### SET TASK:
Pick out each line of the data below that contains the string "coordinates", and copy those lines.

Element lookup data:
________________________________________
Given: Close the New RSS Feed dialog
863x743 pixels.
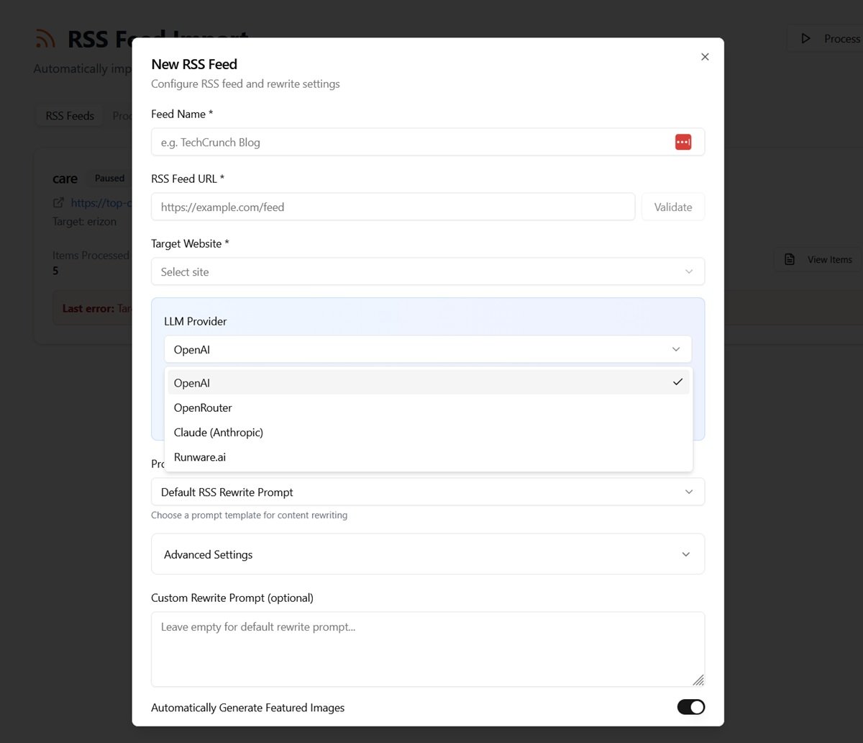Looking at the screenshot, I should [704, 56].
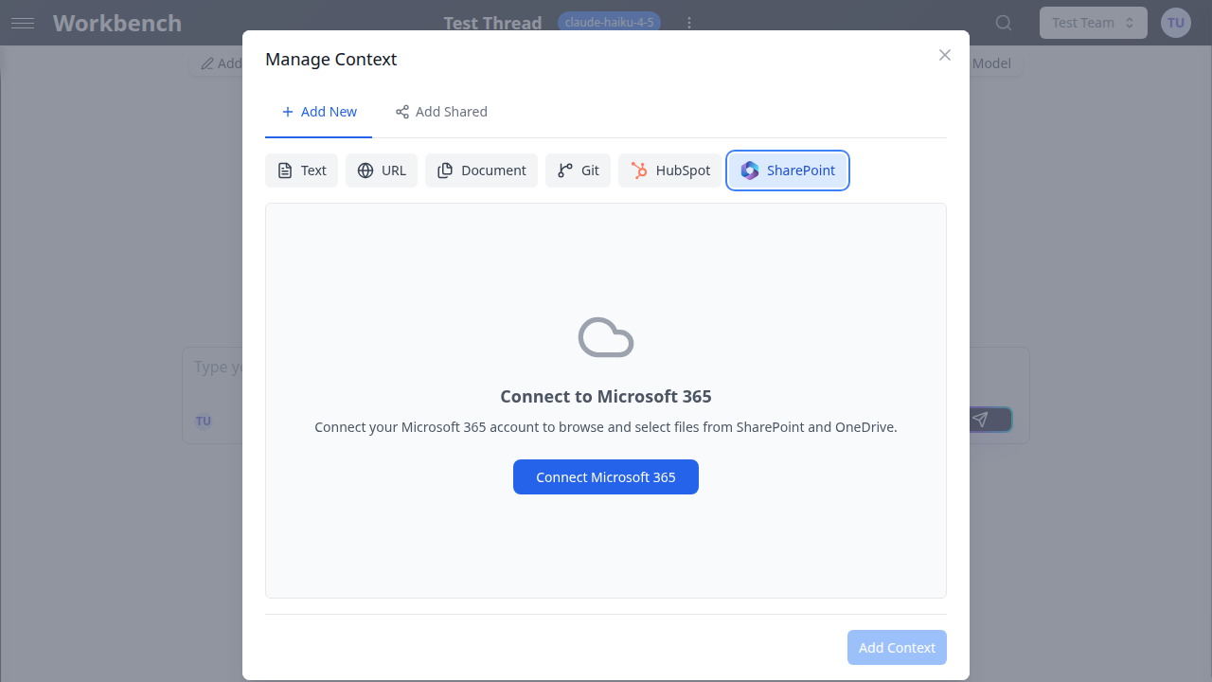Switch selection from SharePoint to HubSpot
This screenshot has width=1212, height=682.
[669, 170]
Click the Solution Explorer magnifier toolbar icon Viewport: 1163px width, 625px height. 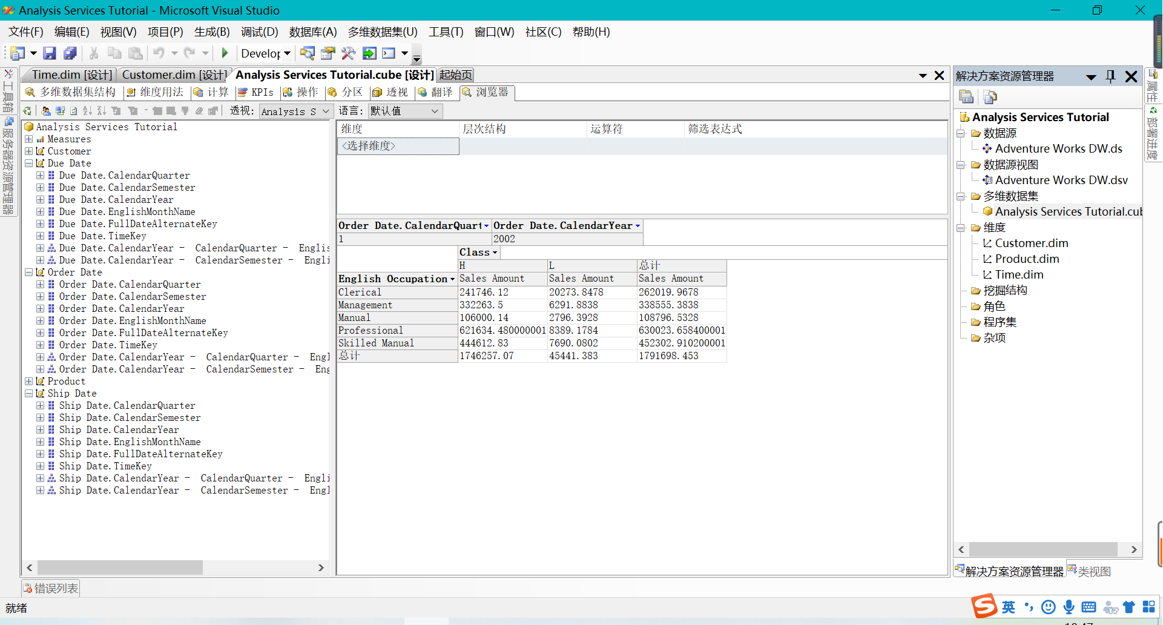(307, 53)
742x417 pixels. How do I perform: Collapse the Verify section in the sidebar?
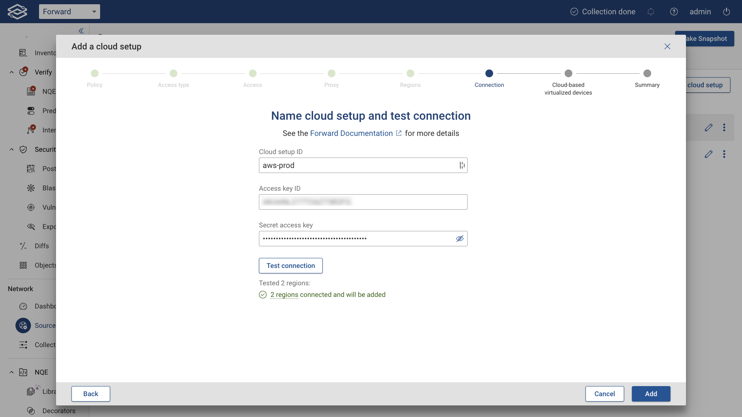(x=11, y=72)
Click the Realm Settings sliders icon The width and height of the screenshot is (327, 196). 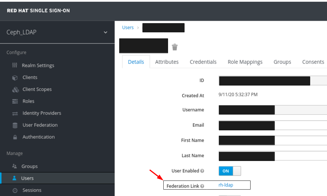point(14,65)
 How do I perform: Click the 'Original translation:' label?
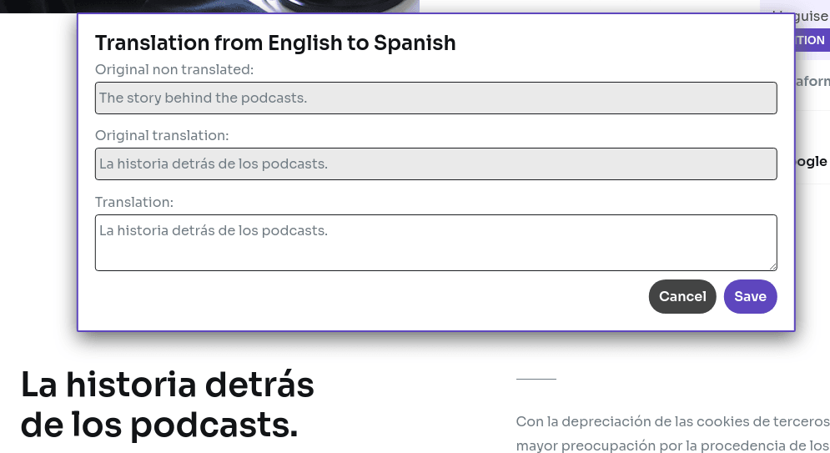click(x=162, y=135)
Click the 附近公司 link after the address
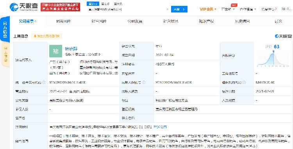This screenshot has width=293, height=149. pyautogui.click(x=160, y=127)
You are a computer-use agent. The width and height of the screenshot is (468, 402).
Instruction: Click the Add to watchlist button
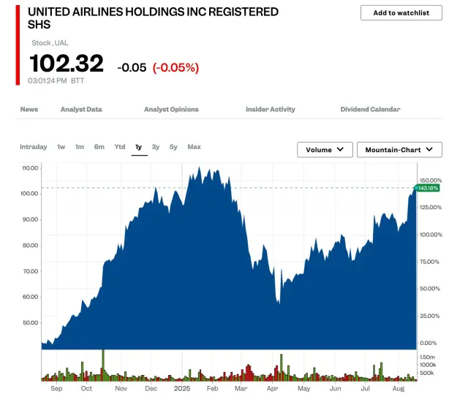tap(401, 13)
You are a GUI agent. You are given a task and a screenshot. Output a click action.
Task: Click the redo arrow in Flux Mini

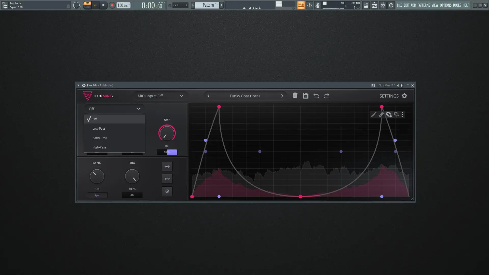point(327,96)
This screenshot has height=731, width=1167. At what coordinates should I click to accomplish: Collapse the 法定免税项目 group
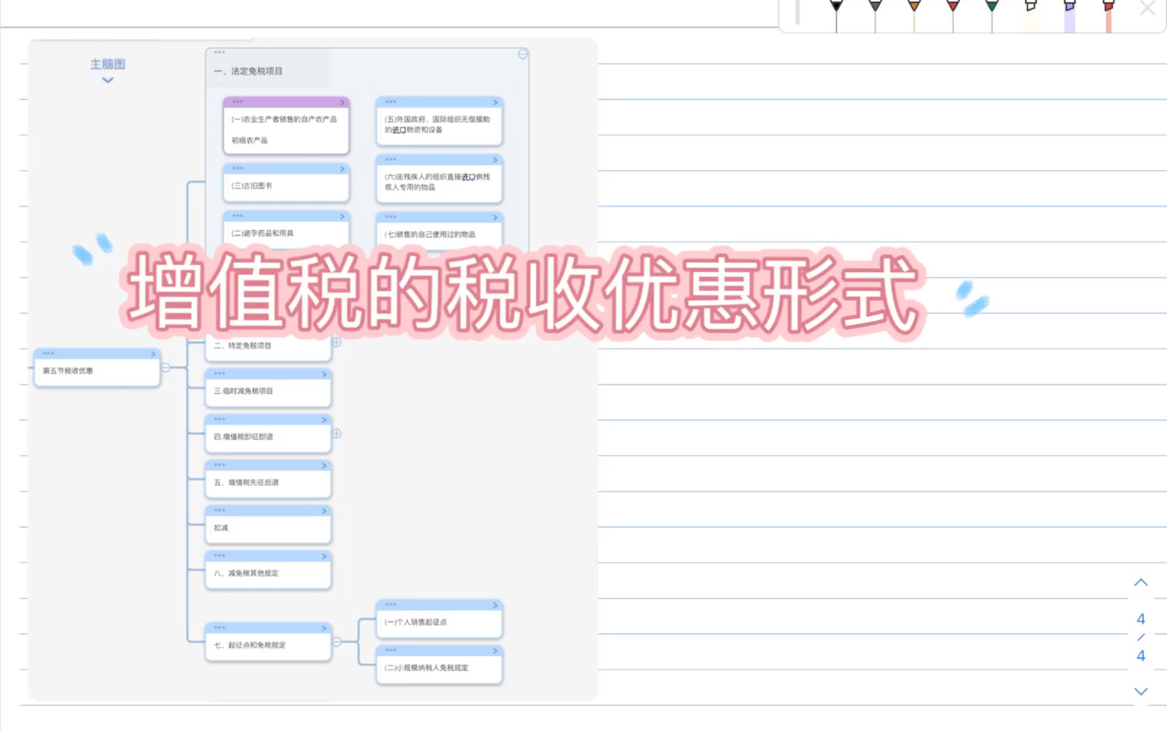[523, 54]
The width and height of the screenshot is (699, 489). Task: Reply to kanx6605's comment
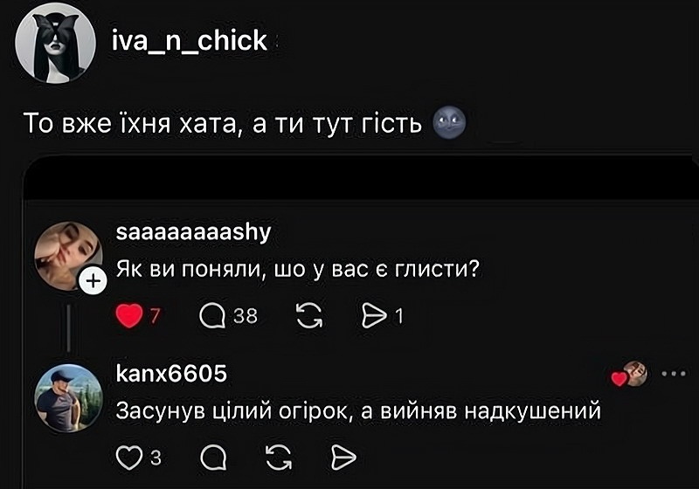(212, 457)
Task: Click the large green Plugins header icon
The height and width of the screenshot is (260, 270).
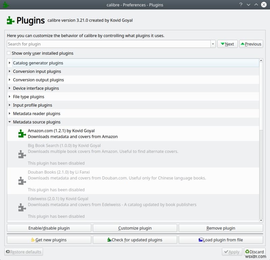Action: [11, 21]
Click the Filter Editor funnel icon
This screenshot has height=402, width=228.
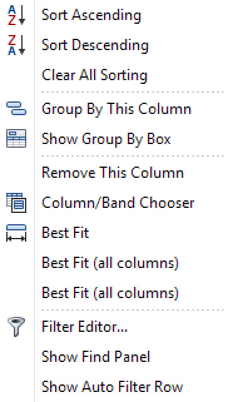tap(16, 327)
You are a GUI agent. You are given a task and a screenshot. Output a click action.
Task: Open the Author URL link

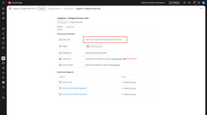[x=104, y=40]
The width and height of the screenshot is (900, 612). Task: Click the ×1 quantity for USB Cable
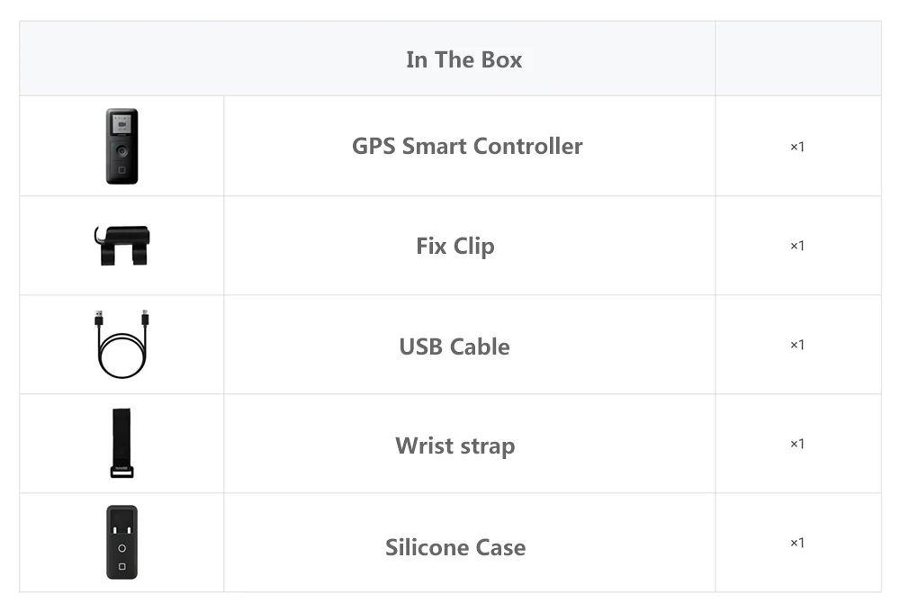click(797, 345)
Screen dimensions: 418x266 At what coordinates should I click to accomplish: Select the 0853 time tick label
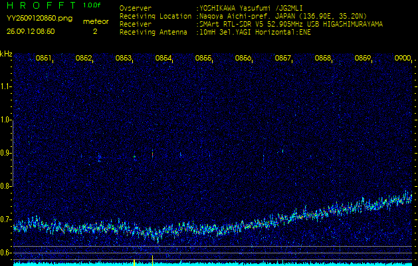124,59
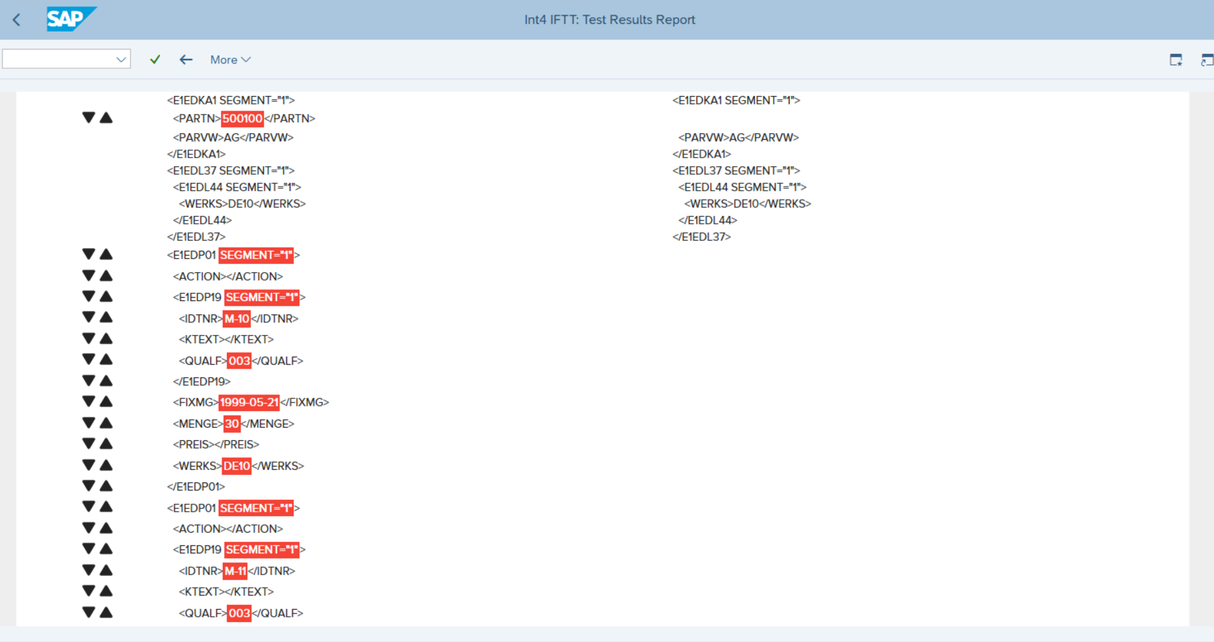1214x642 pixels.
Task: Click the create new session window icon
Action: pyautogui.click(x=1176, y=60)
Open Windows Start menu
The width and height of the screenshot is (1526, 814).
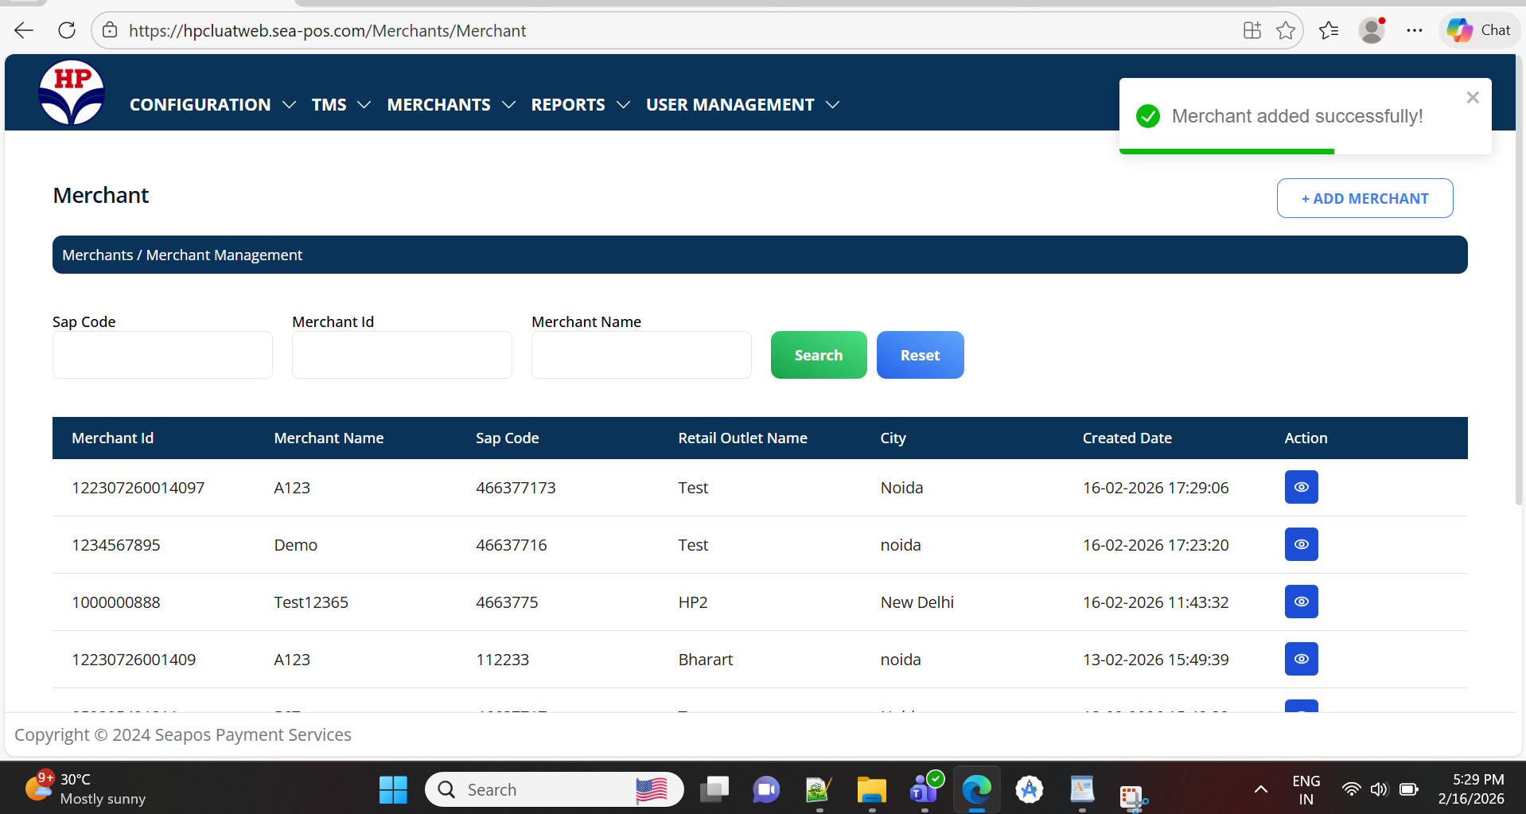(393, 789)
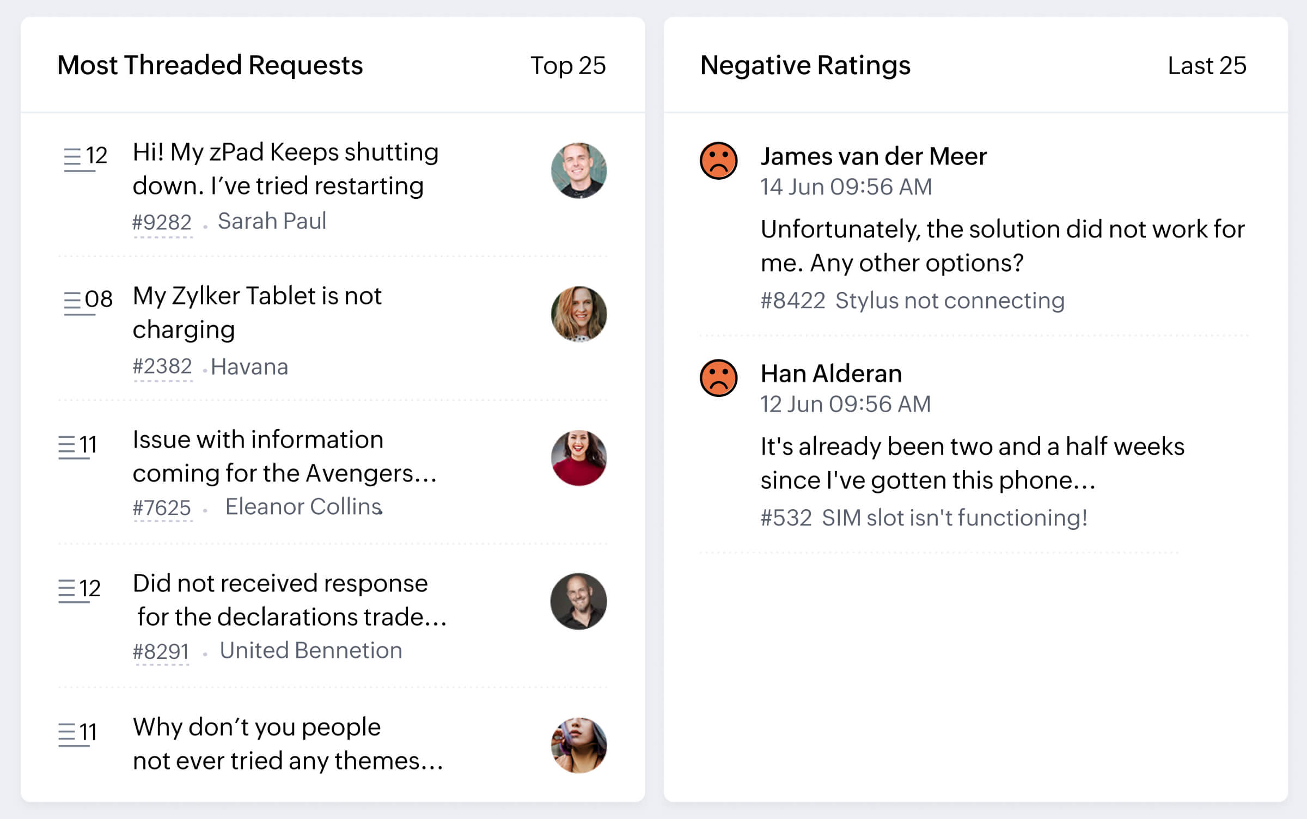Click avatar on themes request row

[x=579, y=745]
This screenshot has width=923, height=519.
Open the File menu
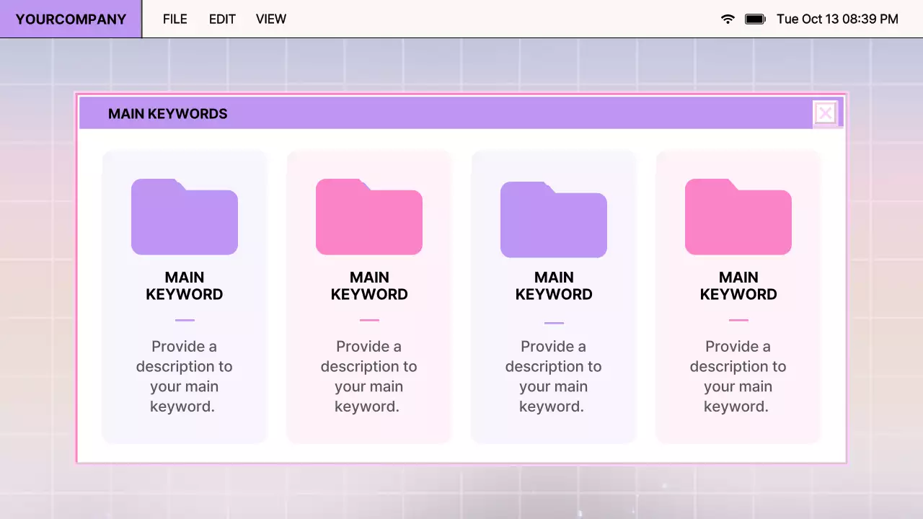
________________________________________
### THE RESULT:
This screenshot has height=731, width=1167. At what coordinates should I click to accomplish: Collapse the 法定免税项目 group
Screen dimensions: 418x266 At what coordinates should I click to accomplish: Select the 0853 time tick label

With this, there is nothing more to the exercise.